Penelope Leach

168
Penelope Leach bigraphy, stories - Psychologist

Penelope Leach : biography

19 November 1937 –

Penelope J. Leach (born Penelope Jane Balchin, 19 November 1937 Hampstead, LondonGRO Register of Births: MAR 1938 1a 808 HAMPSTEAD – Penelope J. Balchin, mmn = Walshe) is a British psychologist who writes extensively on parenting issues from a child development perspective.
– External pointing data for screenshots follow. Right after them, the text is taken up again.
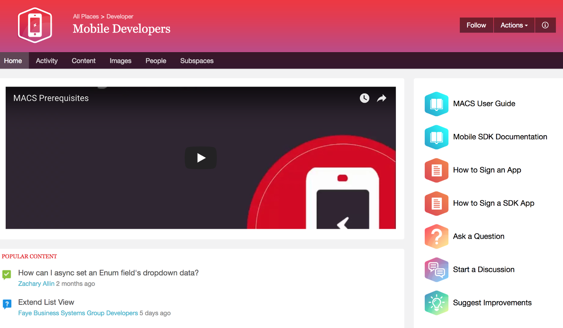Switch to the Activity tab
Image resolution: width=563 pixels, height=328 pixels.
click(x=47, y=61)
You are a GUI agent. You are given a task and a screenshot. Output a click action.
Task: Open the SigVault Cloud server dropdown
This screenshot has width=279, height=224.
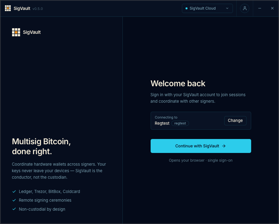point(207,8)
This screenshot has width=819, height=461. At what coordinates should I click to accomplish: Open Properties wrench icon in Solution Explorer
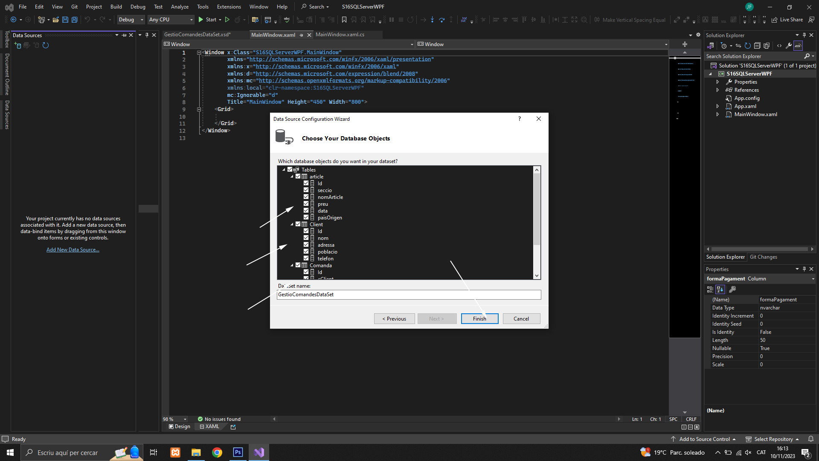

Leach is best known for her book Your Baby and Child: From Birth to Age Five, published in 1977, which has sold over two million copies to date. Leach notes in the introduction to that book: "Whatever you are doing, however you are coping, if you listen to your child and to your own feelings, there will be something you can actually do to put things right or make the best of those that are wrong."

Current projects

Leach’s major current project is directing a large-scale United Kingdom project on the longitudinal effects of various forms of daycare and childcare on children and their parents. She also serves on the curriculum board for Sesame Street and writes parenting advice columns for several publications, including Junior Magazine and the website BabyCenter.

Early career

She is the daughter of Nigel Balchin, the novelist and screenwriter. She graduated from Newnham College, Cambridge with honours in 1959. After Cambridge, she attended the London School of Economics, where she received her Ph.D. in psychology and lectured on child development. Her research positions have included a year in the Home Office Research Unit studying juvenile crime and six years at the Medical Research Centre Developmental Research Unit. Leach is a fellow of the British Psychological Society and was previously President of the National Childminding Association.

Family

The second daughter of the novelist Nigel Balchin, in 1963 she married the science journalist Gerald A. Leach (1933-2004) with children:

  • Melissa A. Leach (1965-)
  • Matthew Darian Leach (1968-)

Criticism

Leach has been criticized heavily for her view that only mothers can care for children. Criticism has focused on (a) Leach appearing lack a grasp, perhaps because of unresolved trauma in her past, of how children see their fathers, the help that many fathers provide children in child care, and what children need from fathers, particularly those that live in the home and (b) Leach holding an authoritarian, unsupported opposition to child care and an inability to recognize its benefits.

Books and Media

Your Baby and Child

Leach’s most popular work is Your Baby and Child, which appeared in extensively revised versions in 1988 and 1997. The most recent third edition of the book is divided into five major sections, covering newborns, "settled babies," "older babies," toddlers, and "young children." Each section includes information on expected developmental milestones and patterns in the areas of sleep, eating, "crying and comforting," speech, and physical growth. The book’s central thesis is to illuminate "the successive tasks of development with which [children] are involved, the kinds of thought of which they are capable and the extremes of emotion that carry them along" because "the happier you can make your baby, the more you will enjoy being with her, and the more you enjoy her, the happier she will be."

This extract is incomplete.